__DIRECTIVE__:
Copy the records below word for word, starting at the line that contains "Task: Click the orange dollar-sign" and stopping after the line that contains "click(x=35, y=249)".

(A block of data)
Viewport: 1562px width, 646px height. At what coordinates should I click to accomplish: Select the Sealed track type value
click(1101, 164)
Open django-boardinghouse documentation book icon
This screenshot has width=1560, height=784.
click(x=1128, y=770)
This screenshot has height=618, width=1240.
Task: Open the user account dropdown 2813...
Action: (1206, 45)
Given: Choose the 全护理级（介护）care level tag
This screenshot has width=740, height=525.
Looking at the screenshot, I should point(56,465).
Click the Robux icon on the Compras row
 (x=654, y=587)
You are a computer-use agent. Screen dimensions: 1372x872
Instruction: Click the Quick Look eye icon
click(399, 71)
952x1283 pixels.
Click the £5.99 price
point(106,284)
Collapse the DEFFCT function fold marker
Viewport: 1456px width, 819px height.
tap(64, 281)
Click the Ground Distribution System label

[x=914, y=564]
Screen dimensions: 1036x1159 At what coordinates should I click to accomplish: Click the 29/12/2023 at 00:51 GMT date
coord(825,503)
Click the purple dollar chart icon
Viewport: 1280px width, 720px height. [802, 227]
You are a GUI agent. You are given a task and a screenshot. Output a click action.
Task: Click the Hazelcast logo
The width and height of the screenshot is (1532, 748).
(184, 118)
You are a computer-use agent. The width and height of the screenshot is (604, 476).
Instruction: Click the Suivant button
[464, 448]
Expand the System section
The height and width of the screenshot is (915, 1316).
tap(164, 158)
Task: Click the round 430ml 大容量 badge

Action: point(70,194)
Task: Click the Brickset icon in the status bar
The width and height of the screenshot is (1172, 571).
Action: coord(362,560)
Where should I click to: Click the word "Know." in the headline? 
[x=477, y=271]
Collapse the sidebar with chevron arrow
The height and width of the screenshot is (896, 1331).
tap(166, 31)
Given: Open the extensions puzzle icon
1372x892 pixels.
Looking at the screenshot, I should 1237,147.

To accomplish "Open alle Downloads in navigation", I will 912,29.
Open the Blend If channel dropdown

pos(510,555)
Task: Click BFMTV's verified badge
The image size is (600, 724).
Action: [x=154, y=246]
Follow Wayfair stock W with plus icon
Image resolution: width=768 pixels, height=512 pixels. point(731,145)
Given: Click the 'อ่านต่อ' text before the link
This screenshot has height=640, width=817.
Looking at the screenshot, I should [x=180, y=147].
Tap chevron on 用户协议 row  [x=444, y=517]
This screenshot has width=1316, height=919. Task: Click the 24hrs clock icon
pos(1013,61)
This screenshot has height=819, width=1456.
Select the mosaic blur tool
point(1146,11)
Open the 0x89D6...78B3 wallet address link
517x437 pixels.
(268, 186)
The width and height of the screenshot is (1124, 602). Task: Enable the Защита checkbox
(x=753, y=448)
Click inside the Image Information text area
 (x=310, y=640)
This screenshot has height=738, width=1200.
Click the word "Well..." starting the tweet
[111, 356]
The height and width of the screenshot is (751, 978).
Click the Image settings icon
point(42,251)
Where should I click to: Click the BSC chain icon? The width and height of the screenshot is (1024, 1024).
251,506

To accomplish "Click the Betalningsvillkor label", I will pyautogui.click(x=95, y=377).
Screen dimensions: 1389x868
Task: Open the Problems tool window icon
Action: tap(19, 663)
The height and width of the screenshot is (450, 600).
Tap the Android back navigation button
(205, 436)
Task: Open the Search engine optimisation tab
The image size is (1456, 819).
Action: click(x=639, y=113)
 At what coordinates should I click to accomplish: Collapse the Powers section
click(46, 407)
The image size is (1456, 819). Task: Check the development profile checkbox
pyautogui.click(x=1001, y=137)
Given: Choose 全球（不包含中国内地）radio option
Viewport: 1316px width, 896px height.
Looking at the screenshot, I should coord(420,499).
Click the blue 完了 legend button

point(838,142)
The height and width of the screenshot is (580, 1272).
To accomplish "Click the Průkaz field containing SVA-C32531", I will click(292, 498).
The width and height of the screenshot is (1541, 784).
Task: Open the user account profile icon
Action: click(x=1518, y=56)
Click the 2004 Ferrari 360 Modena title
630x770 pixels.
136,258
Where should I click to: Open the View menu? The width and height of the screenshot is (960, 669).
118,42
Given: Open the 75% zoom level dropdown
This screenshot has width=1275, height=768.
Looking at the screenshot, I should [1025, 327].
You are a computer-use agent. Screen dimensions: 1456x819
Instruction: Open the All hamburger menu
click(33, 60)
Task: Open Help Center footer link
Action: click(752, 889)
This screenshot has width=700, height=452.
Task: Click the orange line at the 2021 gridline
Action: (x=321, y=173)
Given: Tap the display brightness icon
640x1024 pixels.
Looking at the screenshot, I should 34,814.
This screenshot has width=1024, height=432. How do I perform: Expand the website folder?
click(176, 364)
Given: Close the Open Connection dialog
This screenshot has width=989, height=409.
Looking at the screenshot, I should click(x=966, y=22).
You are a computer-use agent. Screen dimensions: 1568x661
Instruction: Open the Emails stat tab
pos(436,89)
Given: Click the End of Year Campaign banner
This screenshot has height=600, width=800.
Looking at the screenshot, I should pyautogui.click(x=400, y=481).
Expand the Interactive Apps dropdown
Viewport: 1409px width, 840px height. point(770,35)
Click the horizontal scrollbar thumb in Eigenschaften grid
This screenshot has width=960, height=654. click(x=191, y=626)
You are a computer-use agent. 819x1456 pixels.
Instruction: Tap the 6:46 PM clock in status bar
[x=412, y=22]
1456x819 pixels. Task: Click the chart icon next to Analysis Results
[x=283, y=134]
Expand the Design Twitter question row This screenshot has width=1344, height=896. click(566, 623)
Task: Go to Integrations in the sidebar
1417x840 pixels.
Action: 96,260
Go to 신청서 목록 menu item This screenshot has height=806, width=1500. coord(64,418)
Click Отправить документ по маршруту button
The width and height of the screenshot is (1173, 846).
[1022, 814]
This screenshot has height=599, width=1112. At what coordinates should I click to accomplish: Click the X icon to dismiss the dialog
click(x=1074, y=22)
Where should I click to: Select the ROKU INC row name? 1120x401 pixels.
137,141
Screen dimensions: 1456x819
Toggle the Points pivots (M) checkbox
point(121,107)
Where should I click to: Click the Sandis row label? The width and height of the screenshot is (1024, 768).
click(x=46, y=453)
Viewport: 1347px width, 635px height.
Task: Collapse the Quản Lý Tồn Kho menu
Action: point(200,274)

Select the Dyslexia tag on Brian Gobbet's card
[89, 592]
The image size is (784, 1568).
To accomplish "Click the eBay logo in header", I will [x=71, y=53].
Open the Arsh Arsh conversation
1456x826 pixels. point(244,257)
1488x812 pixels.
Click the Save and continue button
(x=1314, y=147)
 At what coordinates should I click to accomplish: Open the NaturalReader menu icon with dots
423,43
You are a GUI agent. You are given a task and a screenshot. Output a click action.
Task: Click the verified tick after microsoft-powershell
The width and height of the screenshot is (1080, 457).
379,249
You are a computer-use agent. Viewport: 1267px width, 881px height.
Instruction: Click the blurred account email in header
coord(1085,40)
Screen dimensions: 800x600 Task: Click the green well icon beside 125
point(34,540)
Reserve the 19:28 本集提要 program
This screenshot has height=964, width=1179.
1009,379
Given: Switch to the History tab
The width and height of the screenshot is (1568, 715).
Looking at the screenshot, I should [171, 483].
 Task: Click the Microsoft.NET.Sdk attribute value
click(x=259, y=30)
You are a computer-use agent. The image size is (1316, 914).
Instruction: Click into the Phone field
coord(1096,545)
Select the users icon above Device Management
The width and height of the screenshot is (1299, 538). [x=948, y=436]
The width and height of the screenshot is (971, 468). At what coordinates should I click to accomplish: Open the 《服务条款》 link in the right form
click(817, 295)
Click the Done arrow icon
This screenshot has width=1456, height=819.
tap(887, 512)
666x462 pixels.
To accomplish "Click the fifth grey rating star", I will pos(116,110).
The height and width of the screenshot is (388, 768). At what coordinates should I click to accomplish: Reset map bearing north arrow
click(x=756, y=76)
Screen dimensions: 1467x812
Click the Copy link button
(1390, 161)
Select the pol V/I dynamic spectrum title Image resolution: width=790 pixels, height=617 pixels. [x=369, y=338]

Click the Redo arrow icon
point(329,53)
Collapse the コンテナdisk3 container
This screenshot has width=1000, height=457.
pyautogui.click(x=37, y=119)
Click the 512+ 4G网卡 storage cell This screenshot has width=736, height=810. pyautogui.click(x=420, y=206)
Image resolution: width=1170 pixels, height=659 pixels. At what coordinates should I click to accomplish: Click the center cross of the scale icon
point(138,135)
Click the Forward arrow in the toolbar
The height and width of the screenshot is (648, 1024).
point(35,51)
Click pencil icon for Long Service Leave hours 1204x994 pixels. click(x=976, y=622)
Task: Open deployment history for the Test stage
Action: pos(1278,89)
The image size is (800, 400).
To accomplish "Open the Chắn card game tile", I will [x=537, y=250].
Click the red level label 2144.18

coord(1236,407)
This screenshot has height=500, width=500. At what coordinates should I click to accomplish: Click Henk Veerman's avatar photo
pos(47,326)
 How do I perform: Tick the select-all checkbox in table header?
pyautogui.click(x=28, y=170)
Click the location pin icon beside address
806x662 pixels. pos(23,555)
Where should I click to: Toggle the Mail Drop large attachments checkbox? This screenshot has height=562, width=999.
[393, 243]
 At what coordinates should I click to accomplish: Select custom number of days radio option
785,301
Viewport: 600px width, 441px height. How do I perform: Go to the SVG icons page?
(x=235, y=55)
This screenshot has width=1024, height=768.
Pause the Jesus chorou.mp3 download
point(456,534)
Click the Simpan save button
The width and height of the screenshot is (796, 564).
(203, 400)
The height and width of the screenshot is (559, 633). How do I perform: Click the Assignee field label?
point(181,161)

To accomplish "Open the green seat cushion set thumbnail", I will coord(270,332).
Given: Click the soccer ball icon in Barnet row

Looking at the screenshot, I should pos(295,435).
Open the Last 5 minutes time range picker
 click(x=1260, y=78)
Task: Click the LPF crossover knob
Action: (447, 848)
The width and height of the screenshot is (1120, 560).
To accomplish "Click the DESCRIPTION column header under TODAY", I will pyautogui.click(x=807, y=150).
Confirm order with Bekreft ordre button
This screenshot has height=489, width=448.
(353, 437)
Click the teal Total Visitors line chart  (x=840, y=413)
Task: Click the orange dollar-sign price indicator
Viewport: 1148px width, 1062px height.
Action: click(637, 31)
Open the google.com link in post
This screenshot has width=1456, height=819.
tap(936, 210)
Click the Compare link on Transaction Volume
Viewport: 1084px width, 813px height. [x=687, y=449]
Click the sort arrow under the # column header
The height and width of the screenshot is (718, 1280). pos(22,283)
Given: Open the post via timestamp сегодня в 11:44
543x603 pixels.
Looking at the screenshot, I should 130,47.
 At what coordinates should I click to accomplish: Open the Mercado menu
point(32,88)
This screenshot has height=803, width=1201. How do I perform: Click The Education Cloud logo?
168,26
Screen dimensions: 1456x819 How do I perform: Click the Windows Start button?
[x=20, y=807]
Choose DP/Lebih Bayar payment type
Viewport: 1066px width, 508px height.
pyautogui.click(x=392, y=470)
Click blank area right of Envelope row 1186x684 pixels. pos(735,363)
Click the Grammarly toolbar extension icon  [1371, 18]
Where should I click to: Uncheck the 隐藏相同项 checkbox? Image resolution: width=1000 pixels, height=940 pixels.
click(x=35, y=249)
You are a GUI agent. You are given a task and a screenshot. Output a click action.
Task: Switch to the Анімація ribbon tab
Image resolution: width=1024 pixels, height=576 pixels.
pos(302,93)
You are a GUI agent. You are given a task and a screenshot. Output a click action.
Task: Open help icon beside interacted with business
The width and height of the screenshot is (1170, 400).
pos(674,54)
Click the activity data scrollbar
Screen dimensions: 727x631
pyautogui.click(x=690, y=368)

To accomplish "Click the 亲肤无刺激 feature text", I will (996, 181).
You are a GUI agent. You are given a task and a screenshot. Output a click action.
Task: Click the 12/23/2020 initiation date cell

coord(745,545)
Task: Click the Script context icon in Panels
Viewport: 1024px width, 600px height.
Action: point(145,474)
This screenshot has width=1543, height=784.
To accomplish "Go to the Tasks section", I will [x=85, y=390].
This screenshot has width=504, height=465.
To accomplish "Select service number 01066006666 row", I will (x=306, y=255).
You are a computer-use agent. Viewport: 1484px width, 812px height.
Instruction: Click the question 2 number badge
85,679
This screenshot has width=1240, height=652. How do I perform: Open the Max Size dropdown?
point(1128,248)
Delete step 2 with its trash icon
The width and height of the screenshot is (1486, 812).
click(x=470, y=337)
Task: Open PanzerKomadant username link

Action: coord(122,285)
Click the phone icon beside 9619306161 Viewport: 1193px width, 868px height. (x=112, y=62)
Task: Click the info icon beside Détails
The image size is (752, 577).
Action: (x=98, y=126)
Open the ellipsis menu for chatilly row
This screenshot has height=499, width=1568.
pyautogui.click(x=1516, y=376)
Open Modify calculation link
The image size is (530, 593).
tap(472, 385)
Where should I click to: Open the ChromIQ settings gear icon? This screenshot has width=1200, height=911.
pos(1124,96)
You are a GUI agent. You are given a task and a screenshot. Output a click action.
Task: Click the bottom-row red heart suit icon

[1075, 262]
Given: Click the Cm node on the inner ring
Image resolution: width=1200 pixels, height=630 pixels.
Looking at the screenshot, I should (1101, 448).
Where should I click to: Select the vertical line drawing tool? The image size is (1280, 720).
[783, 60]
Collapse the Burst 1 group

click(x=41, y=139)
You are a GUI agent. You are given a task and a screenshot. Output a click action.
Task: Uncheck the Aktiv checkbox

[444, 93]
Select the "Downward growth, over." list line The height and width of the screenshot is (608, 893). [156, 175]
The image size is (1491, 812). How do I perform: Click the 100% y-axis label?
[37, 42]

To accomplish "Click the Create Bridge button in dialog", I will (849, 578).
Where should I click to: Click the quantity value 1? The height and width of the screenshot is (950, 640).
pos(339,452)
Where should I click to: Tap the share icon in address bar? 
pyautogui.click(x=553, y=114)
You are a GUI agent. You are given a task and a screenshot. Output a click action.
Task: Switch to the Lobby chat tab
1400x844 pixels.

__EXERCISE RESPONSE__:
Task: Click the orange dollar-sign price indicator
Viewport: 1148px width, 1062px height.
Action: click(637, 31)
Open the google.com link in post
This screenshot has width=1456, height=819.
tap(936, 210)
Click the Compare link on Transaction Volume
Viewport: 1084px width, 813px height. [x=687, y=449]
Click the sort arrow under the # column header
The height and width of the screenshot is (718, 1280). pos(22,283)
Given: Open the post via timestamp сегодня в 11:44
543x603 pixels.
Looking at the screenshot, I should 130,47.
 At what coordinates should I click to accomplish: Open the Mercado menu
point(32,88)
This screenshot has height=803, width=1201. How do I perform: Click The Education Cloud logo?
168,26
Screen dimensions: 1456x819 How do I perform: Click the Windows Start button?
[x=20, y=807]
Choose DP/Lebih Bayar payment type
Viewport: 1066px width, 508px height.
pyautogui.click(x=392, y=470)
Click blank area right of Envelope row 1186x684 pixels. pos(735,363)
Click the Grammarly toolbar extension icon  [1371, 18]
Where should I click to: Uncheck the 隐藏相同项 checkbox? Image resolution: width=1000 pixels, height=940 pixels.
click(x=35, y=249)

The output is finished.